Management Of Capital And Risks
In order to make profit at any financial market, it is necessary to have the theoretical skills, experience and the trading strategy, which includes:
* Fundamental analysis;
* Technical analysis;
* Management of capital and risks.
Fundamental analysis allows to define the currency rates' dependence on countries' economical situation, explains purposes and implements of central banks' financial policy, detects ratio between various financial markets, and the reasons of their ups and downs.
Fundamental analysis is used for medium- and long-run predictions, and estimates market's perspectives. It is based on inter-related fundamental economical factors. The difficulty is that changing one of such indices may affect other, which runs to 20-50 for every state. Therefore the fundamental analysis isn't adjusted by the majority, only 10-20% of traders go to it.
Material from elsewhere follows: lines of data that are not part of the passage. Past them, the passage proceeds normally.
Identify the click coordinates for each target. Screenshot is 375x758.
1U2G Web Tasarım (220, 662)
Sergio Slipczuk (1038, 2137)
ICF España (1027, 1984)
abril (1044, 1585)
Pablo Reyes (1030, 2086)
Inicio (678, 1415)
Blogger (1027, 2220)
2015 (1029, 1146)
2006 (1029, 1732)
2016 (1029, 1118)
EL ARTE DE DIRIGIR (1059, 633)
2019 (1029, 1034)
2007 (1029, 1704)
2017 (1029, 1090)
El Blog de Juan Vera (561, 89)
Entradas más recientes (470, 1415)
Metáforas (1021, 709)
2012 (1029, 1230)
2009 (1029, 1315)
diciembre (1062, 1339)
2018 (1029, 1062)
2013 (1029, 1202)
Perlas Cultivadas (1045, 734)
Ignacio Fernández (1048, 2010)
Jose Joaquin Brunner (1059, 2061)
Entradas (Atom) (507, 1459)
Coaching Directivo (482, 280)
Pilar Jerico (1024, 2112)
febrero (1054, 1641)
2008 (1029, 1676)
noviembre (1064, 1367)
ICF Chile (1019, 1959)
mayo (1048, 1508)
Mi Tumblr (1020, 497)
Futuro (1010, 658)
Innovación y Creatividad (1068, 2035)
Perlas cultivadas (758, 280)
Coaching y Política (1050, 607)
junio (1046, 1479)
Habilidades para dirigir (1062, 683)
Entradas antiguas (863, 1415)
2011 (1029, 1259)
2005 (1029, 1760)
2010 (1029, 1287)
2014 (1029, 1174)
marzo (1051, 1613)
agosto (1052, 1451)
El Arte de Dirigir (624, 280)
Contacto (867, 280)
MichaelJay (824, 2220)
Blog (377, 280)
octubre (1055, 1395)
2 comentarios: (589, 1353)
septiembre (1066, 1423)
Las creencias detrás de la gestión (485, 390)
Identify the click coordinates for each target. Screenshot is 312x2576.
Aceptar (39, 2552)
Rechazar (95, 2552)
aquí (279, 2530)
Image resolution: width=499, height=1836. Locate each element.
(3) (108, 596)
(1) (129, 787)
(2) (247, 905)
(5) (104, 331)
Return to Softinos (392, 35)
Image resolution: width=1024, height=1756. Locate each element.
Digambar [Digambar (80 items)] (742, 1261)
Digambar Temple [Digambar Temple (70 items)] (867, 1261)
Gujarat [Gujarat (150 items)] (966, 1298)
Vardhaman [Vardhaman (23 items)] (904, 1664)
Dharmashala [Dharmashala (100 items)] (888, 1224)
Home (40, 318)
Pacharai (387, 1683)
Technical analysis includes examination of price charts, price history and number of quotation changes during a certain period of time. The ease of use the tech analysis lies in fact that data on cost are readily available on-line. In general, technical analysis provides information about market activity and only nominally about the volume, considering merely short periods of time, which are called time-frames.
Management of capital and risks is the third aspect of trading system, which is not less important than the previous. Financial operations on Forex are risky, and in mostly, the higher the suggested income, the higher the risk. Following the management of capital and risks rules allows to lower losses and to increase profit.
Management of capital and risks originates in 18th century, when it was used relating to the gambling, to increase chances to win. Experienced gamblers kept their own strategies, waiting till periods of loss are over, to earn more later. The work at the financial markets partly is similar to gambling, since both profit and loss are carrying probabilistic character, therefore management of capital and risks principles have been used in financial area also.
Very often novice traders don't pay attention at seriousness of management of capital and risks aspect, and in most cases its neglect may lead to deplorable results, even with the presence of good trading strategy. Not only the trader's earnings are vital in trading, but also the amount of money which he doesn't lose in the process of work. And so, to the trade successfully evolved, one should take into account the share of capital used in the transaction, which runs a risk.